Article Tenth of the Registrant’s Certificate of Incorporation, as amended, provides that the Registrant shall, to the fullest extent permitted by law, indemnify any person made or threatened to be made a party to an action or proceeding, whether criminal, civil, administrative or investigative, by reason of the fact that he, his testator or intestate is or was a director, officer or employee of the Registrant or any predecessor of the Registrant or serves or served at any other enterprise as a director, officer or employee at the request of the corporation or any predecessor to the Registrant. Article VI of the Registrant’s Amended and Restated Bylaws, as amended, provides that the Registrant, shall, to the maximum extent and in the manner permitted by the DGCL, indemnify each of its directors and officers against expenses (including attorneys’ fees), judgments, fines, settlements and other amounts actually and reasonably incurred in connection with any proceeding, arising by reason of the fact that such person is or was an agent of the corporation.
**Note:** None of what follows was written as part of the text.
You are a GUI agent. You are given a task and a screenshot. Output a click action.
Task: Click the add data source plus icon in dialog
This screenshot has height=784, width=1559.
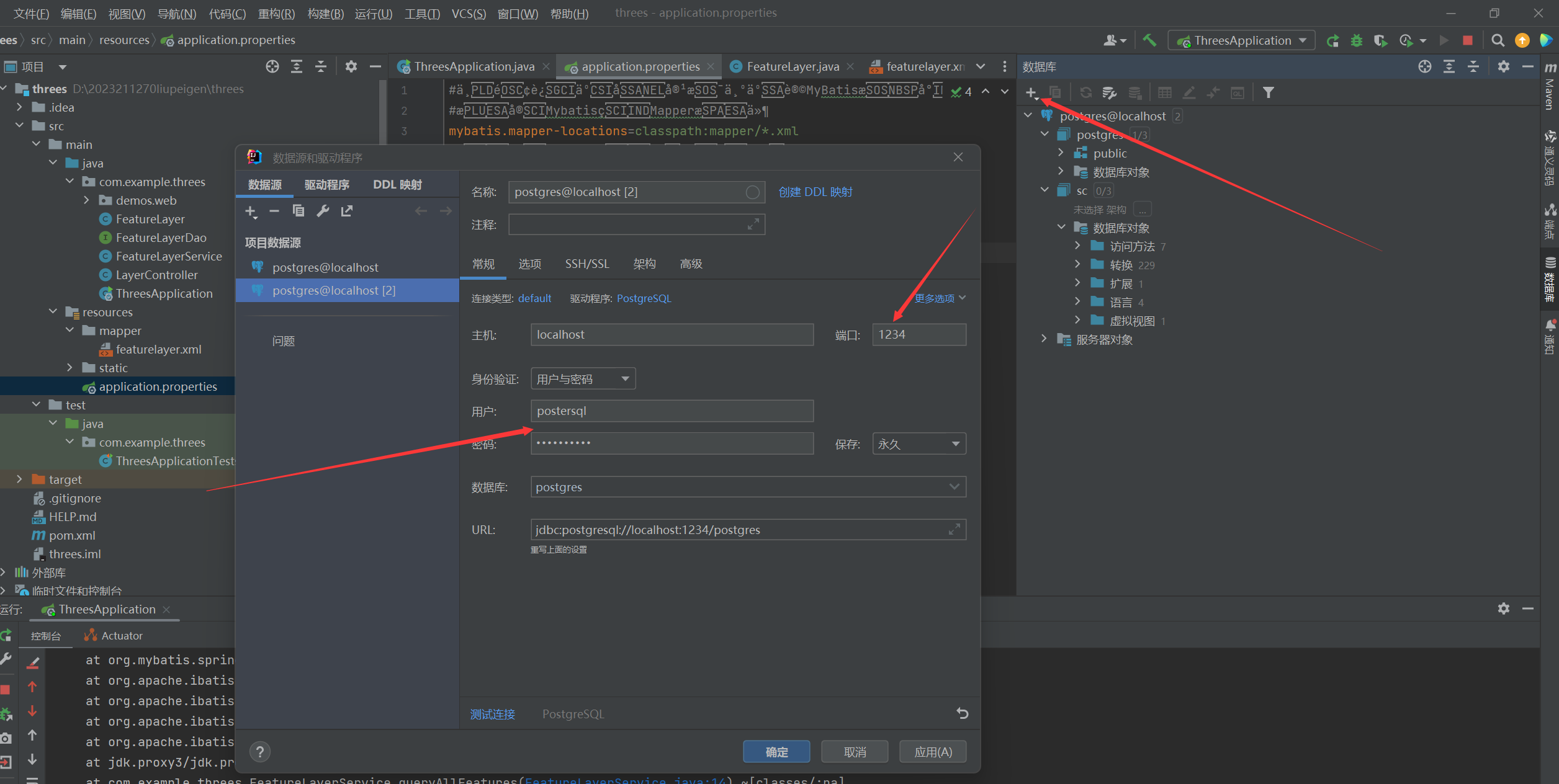coord(251,212)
The Registrant has entered into Indemnification Agreements with its officers and directors with further indemnification to the maximum extent permitted by the DGCL.

The general effect of the foregoing provisions may be to reduce the circumstances in which an officer or director may be required to bear the economic burden of the foregoing liabilities and expense.

ITEM 7. EXEMPTION FROM REGISTRATION CLAIMED.

Not applicable.

ITEM 8. EXHIBITS.

The Exhibits accompanying this Registration Statement are listed on the accompanying Exhibit Index.

ITEM 9. UNDERTAKINGS.

(a) The undersigned Registrant hereby undertakes:

(1) To file, during any period in which offers or sales are being made, a post-effective amendment to this Registration Statement:

(i) To include any prospectus required by Section 10(a)(3) of the Securities Act;

(ii) To reflect in the prospectus any facts or events arising after the effective date of the Registration Statement (or the most recent post-effective amendment thereof) which, individually or in the aggregate, represent a fundamental change in the information set forth in the Registration Statement. Notwithstanding the foregoing, any increase or decrease in volume of securities offered (if the total dollar value of securities offered would not exceed that which was registered) and any deviation from the low or high end of the estimated maximum offering range may be reflected in the form of prospectus filed with the Commission pursuant to Rule 424(b) if, in the aggregate, the changes in volume and price represent no more than 20% change in the maximum aggregate offering price set forth in the “Calculation of Registration Fee” table in the effective Registration Statement; and

(iii) To include any material information with respect to the plan of distribution not previously disclosed in the Registration Statement or any material change to such information in the Registration Statement;

Provided, however, that paragraphs (a)(1)(i) and (a)(1)(ii) do not apply if the information required to be included in a post-effective amendment by those paragraphs is contained in reports filed with or furnished to the Commission by the Registrant pursuant to Section 13 or Section 15(d) of the Exchange Act that are incorporated by reference in the Registration Statement.

(2) That, for the purpose of determining any liability under the Securities Act, each such post-effective amendment shall be deemed to be a new registration statement relating to the securities offered therein, and the offering of such securities at that time shall be deemed to be the initial bona fide offering thereof.

(3) To remove from registration by means of a post-effective amendment any of the securities being registered which remain unsold at the termination of the offering.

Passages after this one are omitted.